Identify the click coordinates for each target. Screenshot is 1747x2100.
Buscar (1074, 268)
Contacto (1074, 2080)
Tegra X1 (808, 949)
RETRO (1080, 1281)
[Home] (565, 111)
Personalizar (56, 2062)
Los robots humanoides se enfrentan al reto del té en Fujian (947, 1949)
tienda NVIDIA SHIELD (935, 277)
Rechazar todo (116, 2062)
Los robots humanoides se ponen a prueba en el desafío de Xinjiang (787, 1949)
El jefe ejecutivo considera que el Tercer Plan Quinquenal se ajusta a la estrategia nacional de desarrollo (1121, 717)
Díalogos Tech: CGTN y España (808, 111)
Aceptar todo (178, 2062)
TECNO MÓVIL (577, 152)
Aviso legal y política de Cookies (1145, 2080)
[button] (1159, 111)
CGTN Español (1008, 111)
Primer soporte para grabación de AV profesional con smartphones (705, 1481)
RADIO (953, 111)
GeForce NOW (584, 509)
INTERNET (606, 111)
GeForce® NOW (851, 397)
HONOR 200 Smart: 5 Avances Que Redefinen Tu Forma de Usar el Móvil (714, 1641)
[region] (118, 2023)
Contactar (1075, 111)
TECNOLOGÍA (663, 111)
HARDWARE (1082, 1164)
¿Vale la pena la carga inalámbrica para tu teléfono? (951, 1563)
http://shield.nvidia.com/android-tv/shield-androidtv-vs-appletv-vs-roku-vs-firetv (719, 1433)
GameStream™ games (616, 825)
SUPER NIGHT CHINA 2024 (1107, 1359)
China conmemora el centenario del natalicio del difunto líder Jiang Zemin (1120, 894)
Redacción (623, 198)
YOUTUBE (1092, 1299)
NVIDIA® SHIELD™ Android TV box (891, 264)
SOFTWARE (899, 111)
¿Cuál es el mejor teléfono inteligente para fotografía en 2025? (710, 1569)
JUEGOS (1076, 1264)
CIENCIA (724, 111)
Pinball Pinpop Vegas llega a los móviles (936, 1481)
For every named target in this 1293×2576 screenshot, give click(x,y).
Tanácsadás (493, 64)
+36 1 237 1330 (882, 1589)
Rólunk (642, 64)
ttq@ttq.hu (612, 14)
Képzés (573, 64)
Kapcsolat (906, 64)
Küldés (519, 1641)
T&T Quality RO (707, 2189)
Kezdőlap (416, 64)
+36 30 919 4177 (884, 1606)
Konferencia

▶ _Problem description_:
Print, from the entries above, the line with "RETRO (1080, 1281)", the line with "Los robots humanoides se ponen" and all lines between them, exactly and with nothing else.

▶ _Solution to this exercise_:
RETRO (1080, 1281)
[Home] (565, 111)
Personalizar (56, 2062)
Los robots humanoides se enfrentan al reto del té en Fujian (947, 1949)
tienda NVIDIA SHIELD (935, 277)
Rechazar todo (116, 2062)
Los robots humanoides se ponen a prueba en el desafío de Xinjiang (787, 1949)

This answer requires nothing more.